TASK DIRECTIONS = Pull out the lines below from the one containing "The width and height of the screenshot is (365, 1269)." through the end, both included, keeping every word and mark as it appears. Leave the pictures out of your answer.

>>>>>

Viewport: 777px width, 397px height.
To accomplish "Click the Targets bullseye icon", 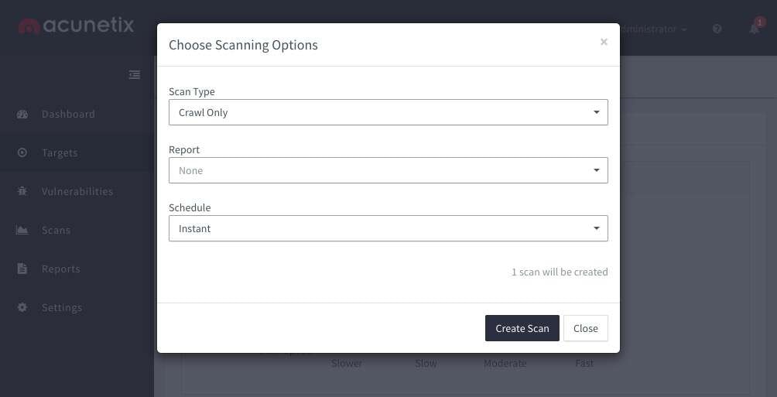I will (x=22, y=152).
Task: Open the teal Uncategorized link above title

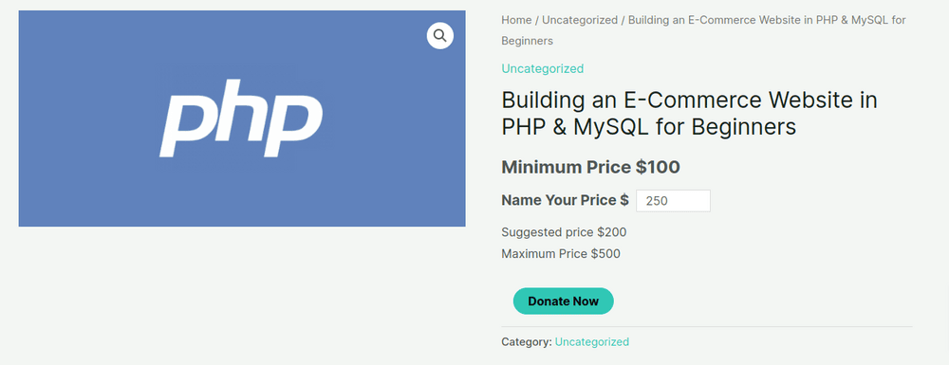Action: (x=542, y=68)
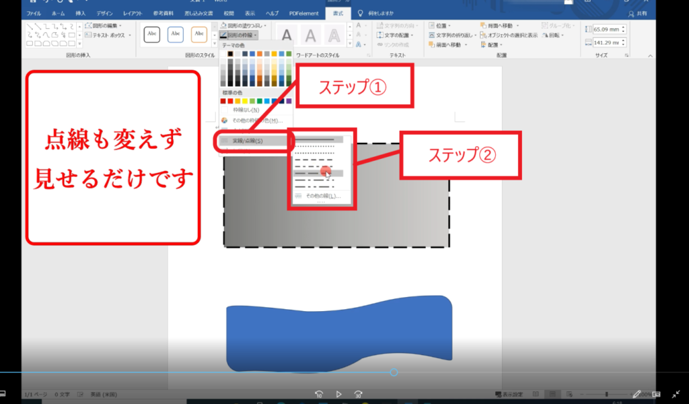Click the video progress bar handle
This screenshot has width=689, height=404.
pyautogui.click(x=394, y=372)
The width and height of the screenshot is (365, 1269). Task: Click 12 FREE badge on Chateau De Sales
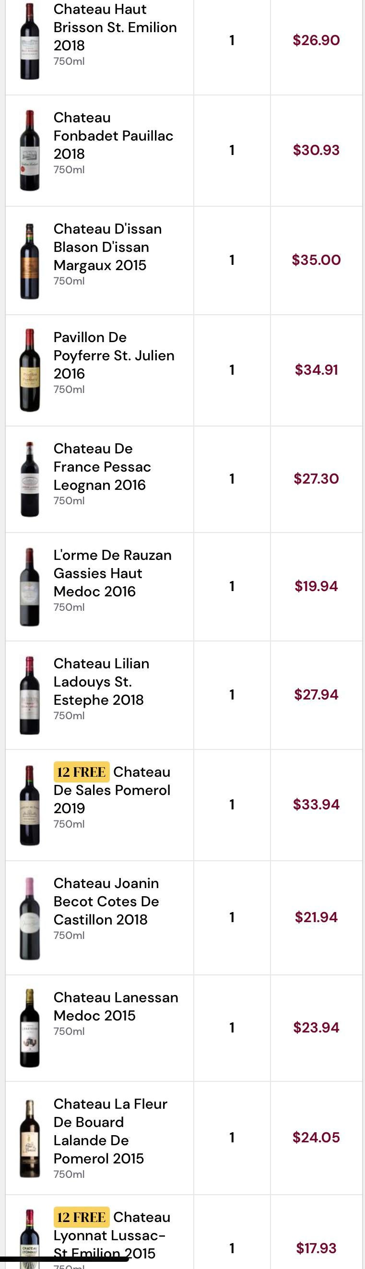81,771
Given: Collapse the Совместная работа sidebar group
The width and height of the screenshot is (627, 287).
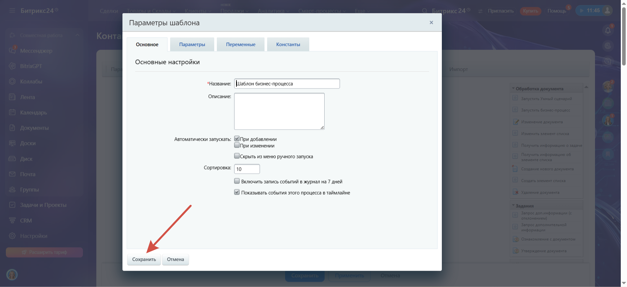Looking at the screenshot, I should [77, 35].
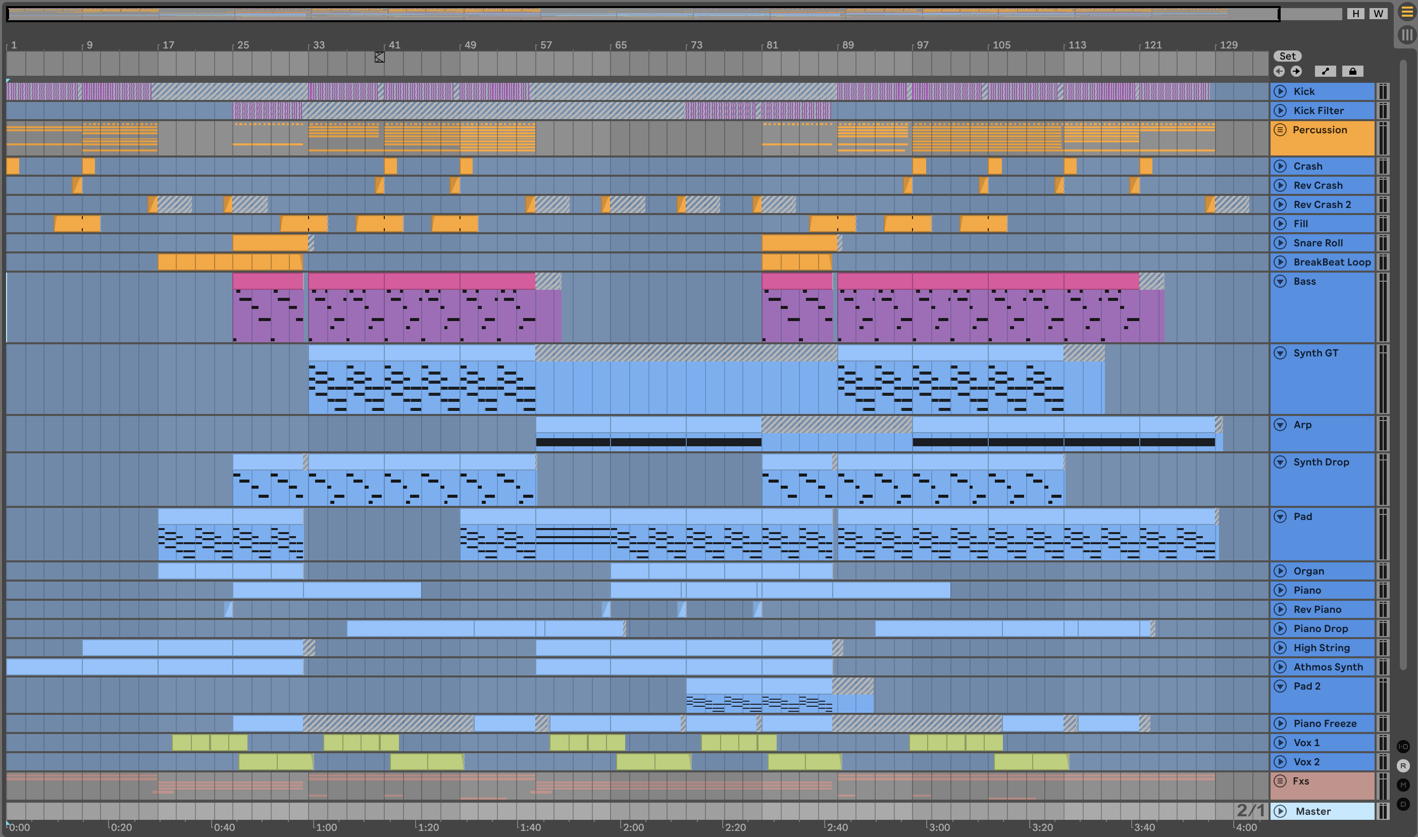Jump to next locator arrow
The image size is (1418, 837).
pyautogui.click(x=1296, y=71)
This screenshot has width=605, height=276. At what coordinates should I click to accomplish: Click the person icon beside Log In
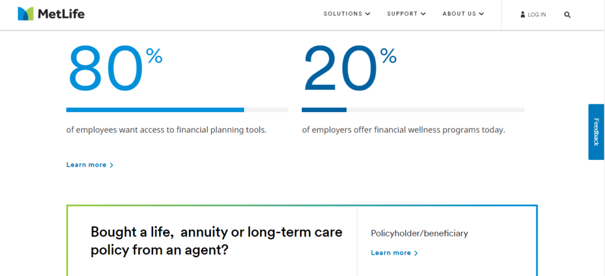[x=523, y=15]
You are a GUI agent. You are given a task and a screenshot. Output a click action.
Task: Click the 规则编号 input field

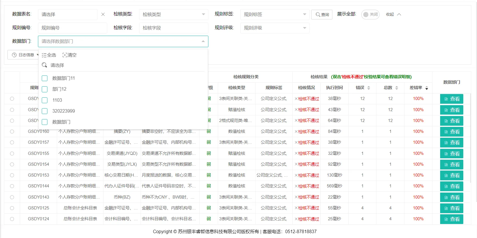tap(72, 28)
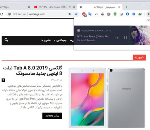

<<<<<

SOLUTION TO THIS EXERCISE =
The width and height of the screenshot is (365, 1269). Task: Click 12 FREE badge on Chateau De Sales
81,771
Given: Collapse the Совместная работа sidebar group
The width and height of the screenshot is (627, 287).
Looking at the screenshot, I should [77, 35].
Jump to next locator arrow
The image size is (1418, 837).
pyautogui.click(x=1296, y=71)
This screenshot has width=605, height=276. At what coordinates should I click to accomplish: Click the person icon beside Log In
[x=523, y=15]
You are a GUI agent. You are given a task and a screenshot. Output a click action.
Task: Click the 规则编号 input field

tap(72, 28)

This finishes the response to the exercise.